**Work instruction**
Among the lines below, how many have the string "computer" in them? Only the number is wanted.

**Information shown**
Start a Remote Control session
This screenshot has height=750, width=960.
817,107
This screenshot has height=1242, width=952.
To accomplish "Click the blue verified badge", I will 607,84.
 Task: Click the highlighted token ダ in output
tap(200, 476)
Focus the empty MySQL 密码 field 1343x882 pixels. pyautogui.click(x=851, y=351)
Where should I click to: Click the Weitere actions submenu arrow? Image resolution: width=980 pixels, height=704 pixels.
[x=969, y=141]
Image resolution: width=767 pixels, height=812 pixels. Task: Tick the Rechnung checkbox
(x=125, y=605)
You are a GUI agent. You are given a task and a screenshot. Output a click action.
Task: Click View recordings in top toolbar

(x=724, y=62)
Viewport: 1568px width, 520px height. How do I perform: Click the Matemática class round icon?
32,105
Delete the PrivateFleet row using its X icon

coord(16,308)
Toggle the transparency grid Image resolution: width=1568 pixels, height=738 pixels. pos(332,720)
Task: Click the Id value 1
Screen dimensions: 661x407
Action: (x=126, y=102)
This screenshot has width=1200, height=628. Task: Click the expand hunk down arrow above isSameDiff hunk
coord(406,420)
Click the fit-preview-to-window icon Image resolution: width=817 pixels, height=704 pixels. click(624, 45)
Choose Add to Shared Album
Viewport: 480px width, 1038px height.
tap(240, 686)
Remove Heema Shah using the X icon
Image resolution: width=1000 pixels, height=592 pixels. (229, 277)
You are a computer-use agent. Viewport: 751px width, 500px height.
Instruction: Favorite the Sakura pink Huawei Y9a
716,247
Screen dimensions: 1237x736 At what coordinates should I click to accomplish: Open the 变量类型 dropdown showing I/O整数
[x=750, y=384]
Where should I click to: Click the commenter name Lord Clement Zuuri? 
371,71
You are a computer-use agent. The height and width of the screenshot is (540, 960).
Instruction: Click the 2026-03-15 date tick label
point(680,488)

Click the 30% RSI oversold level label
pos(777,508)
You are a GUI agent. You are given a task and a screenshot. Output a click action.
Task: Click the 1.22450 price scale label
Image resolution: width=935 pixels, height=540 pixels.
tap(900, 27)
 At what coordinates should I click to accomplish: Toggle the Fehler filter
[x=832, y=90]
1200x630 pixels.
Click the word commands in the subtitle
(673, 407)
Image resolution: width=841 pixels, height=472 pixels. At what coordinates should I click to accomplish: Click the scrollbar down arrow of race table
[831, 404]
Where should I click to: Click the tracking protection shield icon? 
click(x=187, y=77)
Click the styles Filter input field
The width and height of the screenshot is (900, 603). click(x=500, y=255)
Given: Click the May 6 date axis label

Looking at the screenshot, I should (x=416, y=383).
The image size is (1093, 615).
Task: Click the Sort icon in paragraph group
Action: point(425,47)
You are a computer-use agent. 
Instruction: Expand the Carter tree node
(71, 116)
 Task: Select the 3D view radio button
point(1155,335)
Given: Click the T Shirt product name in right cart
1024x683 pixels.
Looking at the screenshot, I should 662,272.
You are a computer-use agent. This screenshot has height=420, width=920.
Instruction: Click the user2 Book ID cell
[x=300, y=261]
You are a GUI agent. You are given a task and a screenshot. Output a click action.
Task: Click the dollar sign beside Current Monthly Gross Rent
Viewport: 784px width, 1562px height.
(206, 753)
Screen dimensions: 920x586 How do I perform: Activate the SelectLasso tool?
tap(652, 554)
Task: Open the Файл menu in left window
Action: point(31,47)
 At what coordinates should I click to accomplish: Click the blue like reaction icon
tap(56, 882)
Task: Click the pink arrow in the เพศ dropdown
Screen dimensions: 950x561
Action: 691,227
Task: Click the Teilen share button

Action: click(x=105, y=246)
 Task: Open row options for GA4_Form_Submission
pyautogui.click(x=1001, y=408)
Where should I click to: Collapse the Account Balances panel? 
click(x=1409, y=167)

**Answer section**
4